** Start Exercise materials **
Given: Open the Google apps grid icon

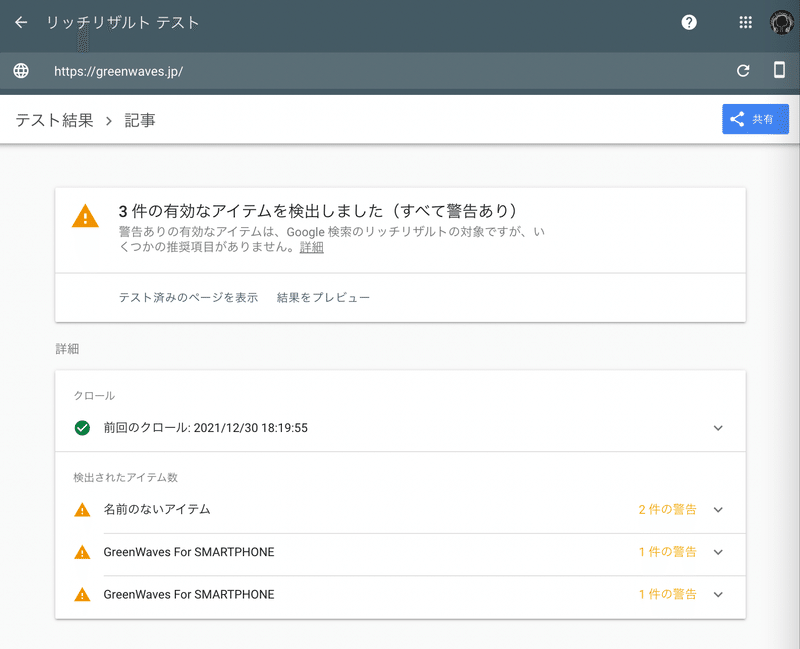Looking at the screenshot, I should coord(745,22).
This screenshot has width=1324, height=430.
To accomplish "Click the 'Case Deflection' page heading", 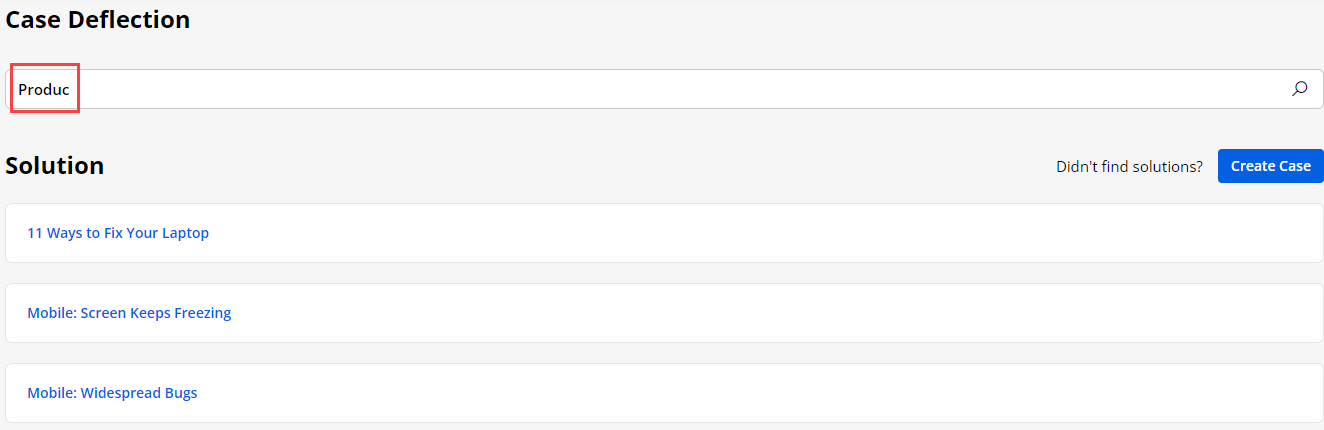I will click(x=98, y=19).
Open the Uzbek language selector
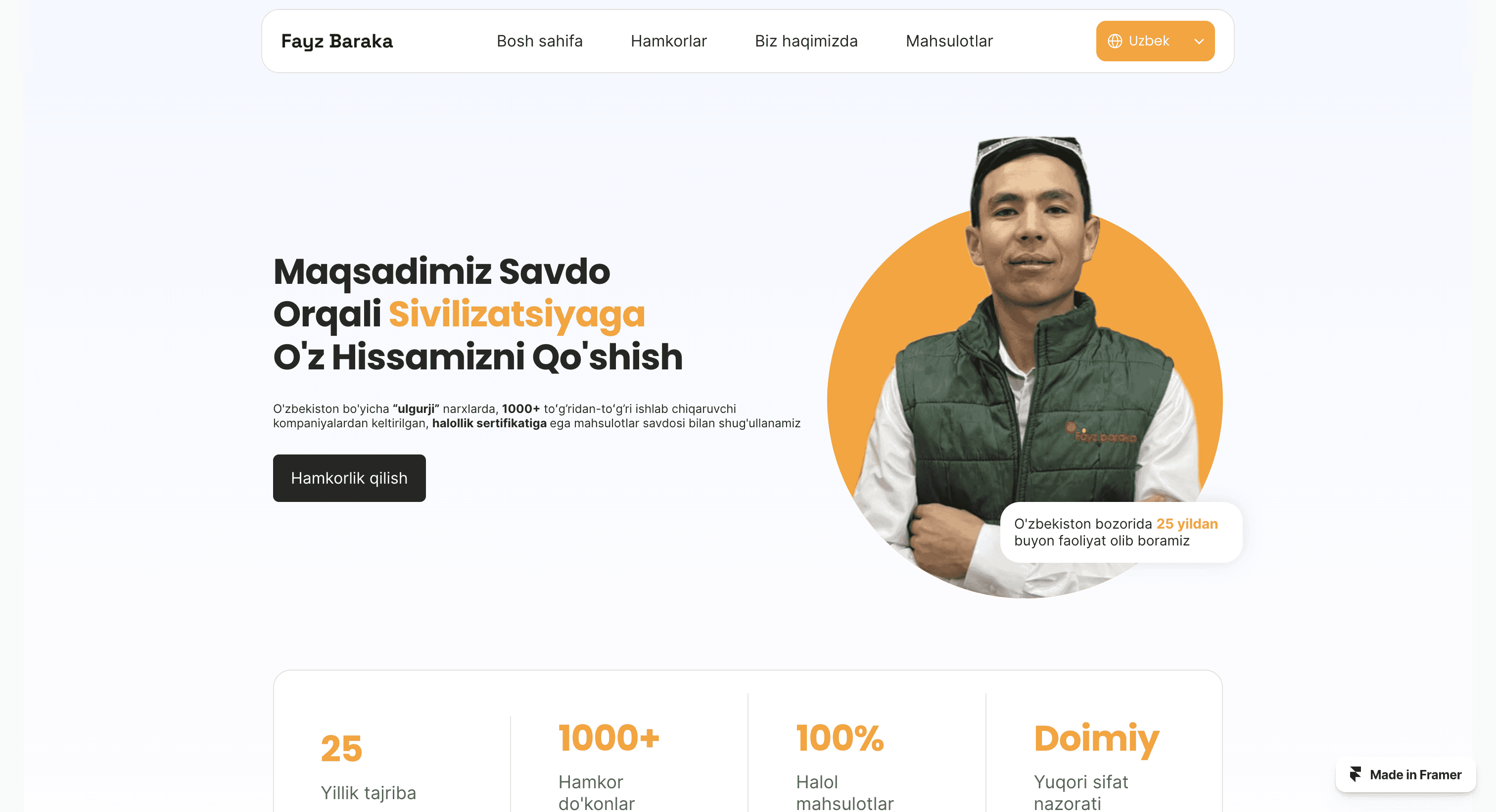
** End Exercise materials **
▶ _What the exercise asks_: Report every line in the rows above that contains the string "Open", copying each such line in full. Case counts, so match the capitalization of "Open" precisely.

▶ _Reply_:
Given: Open the Google apps grid icon
Open the Uzbek language selector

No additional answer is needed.